» **DOCUMENT SECTION**:
——————————

This place also taught me that it isn’t necessarily about being in a ‘vibrant area,’ but that people can enrich your life – you don’t need a buzzing concert to create a great atmosphere. Everywhere in the world, you will be able to find people that you will connect to, as long as you stay open for new experiences. Everyone you meet can teach you something, and has a story to share as long as you create a space that is conducive to do so! I am feeling grateful to have read this old post of mine, as I started thinking in a very narrow mindset once back in Germany, thinking I would have a hard time meeting people who I would be able to connect with (and of course and thank God I was wrong in that).

I learned how yoga is not only exercise but how it can deeply connect you with yourself and be a way of meditation in itself.

Over the last months, I haven’t been practicing yoga as much as I thought I would. I have focused on some higher intensity home workouts as I felt that was more beneficial to me during the winter with me not being active outside much. However, I have found my meditation practice to increase whenever my yoga practice decreases, as if one is trying to make up for the lack of the other. I definitely see the connection that the two have. Yoga is much more than exercise and has so many more facets to it than is known to most people. I feel as if I’ve only dipped my toe into the beginning of this vast ocean an hope that I will continue to explore it!

I learned how feeling into an uncomfortable feeling instead of trying to suppress it through food/drinks/distraction will help make it ease away.

Feeling into uncomfortable feelings instead of suppressing them with food – well, this one is one that I am totally aware of and still majorly struggle with!

Food seems like a lazy way to ease a bad feeling. It’s like knowing you should make a salad or a wholesome meal, but you reach for some processed snack instead, just for the ease of it…. I have found moments in these past weeks where I found myself reaching for food because I was upset/bored etc. first questioned myself in WHY I really wanted to make that feeling go away. Sitting with it for a while, noticing it, feeling into it, is not exactly bliss but it eventually eases and that’s when you start feeling more whole again (and proud of yourself for going through the struggle). Most people I know struggle with meditation and I thoroughly think that the struggle is the moment that we can learn from as long as we’re willing to go through it.

——————————

» **SUPPLIED MATERIAL**:
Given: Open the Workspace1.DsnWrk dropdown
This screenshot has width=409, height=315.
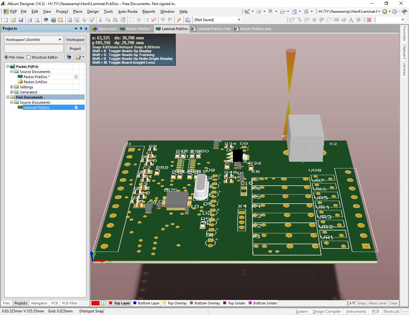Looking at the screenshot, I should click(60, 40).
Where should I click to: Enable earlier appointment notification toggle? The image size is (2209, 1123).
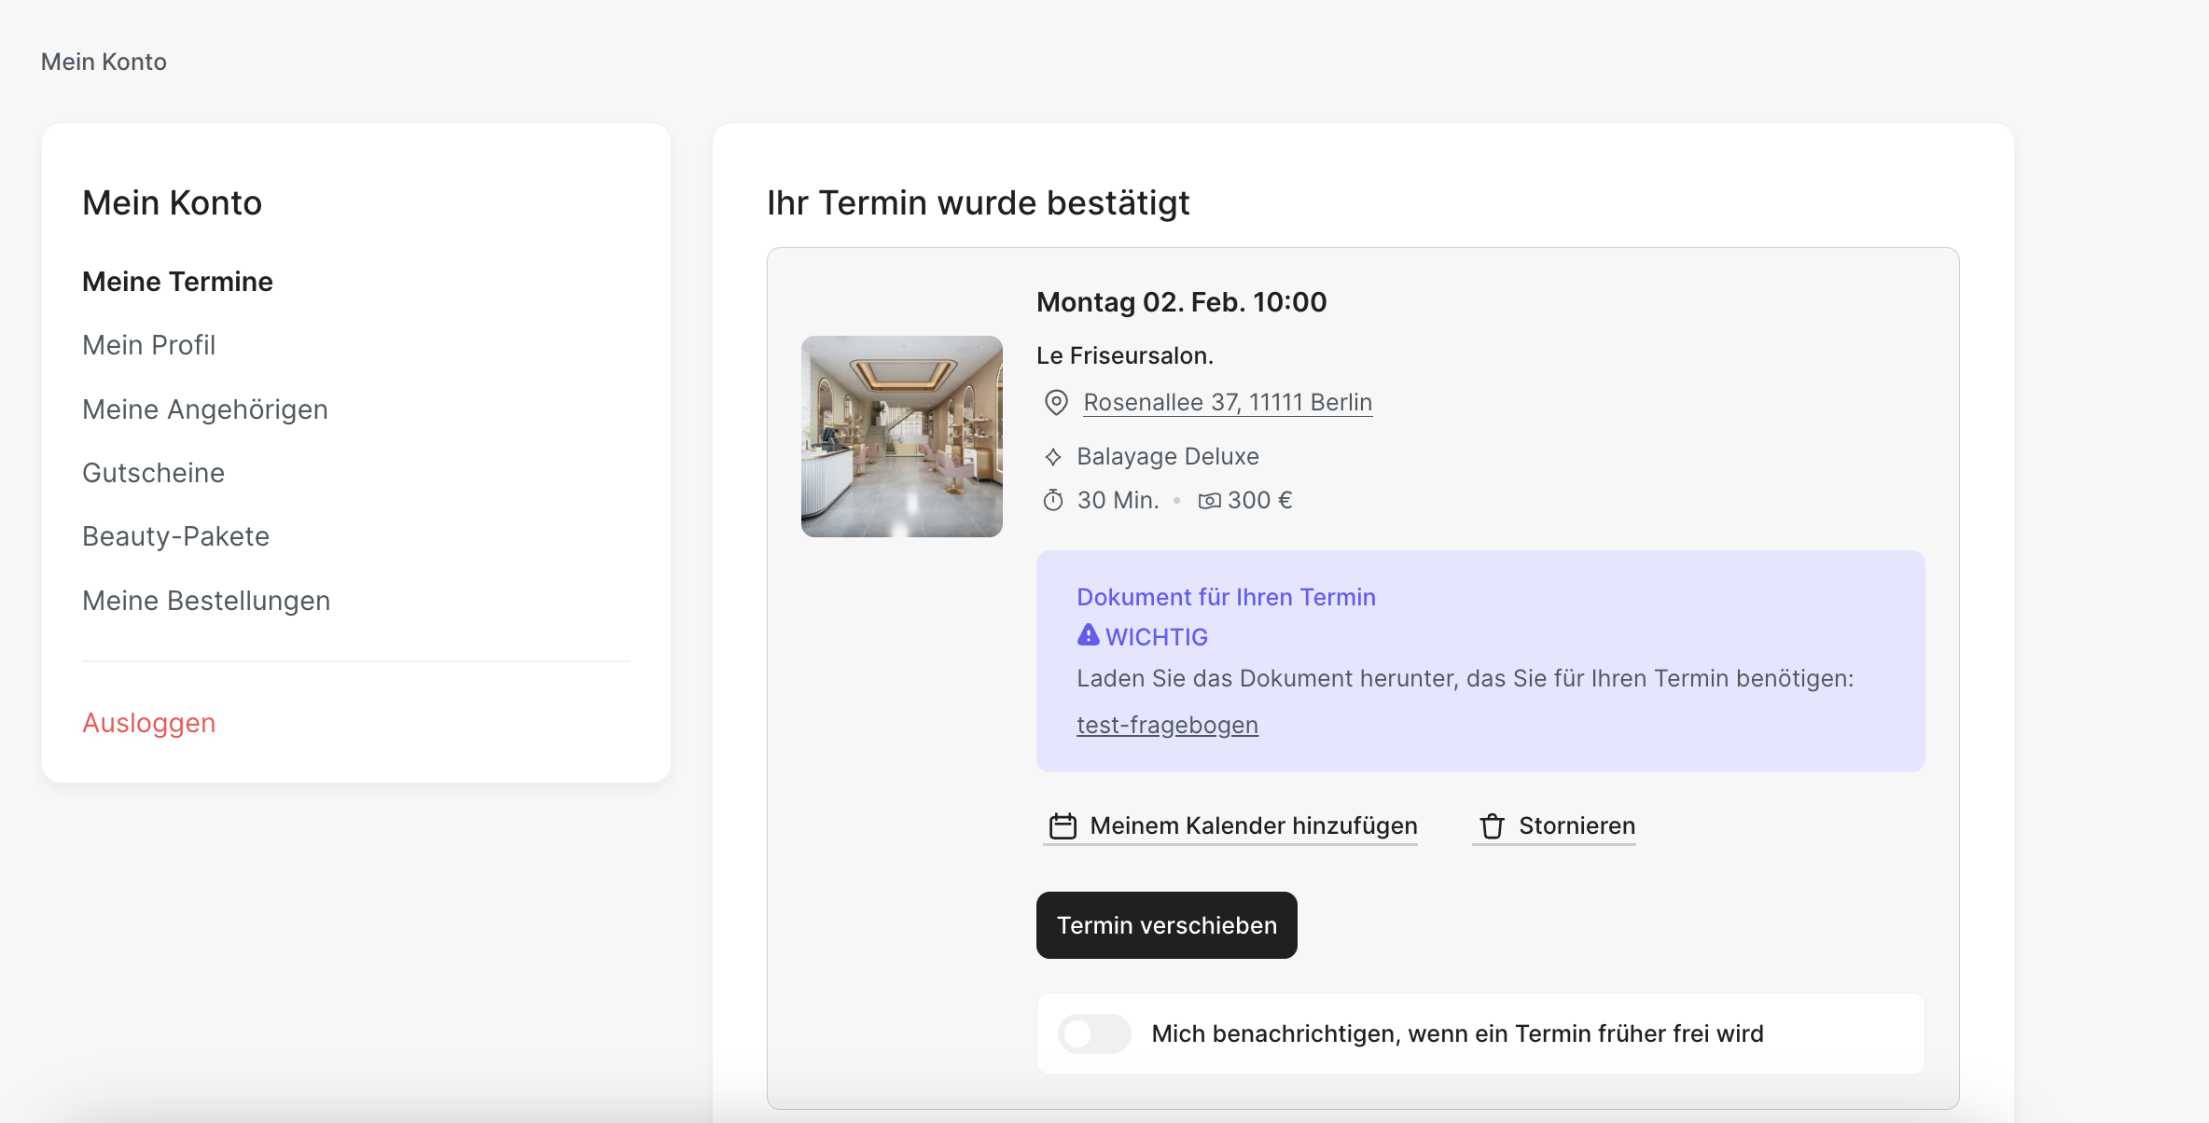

——————————

Summarize the reflection on connection, yoga, and uncomfortable feelings in three sentences.

» **TASK ANSWER**:
The writer learned that people, not a lively setting, enrich life, and was glad to reread this lesson after wrongly expecting it to be hard to connect with people back in Germany. Although the writer has done less yoga and more higher-intensity home workouts over the winter, meditation has increased whenever yoga decreased, showing the writer that yoga is much more than exercise. The writer also learned that feeling into an uncomfortable feeling rather than suppressing it with food helps it ease, and still struggles with this but believes the struggle is something to learn from.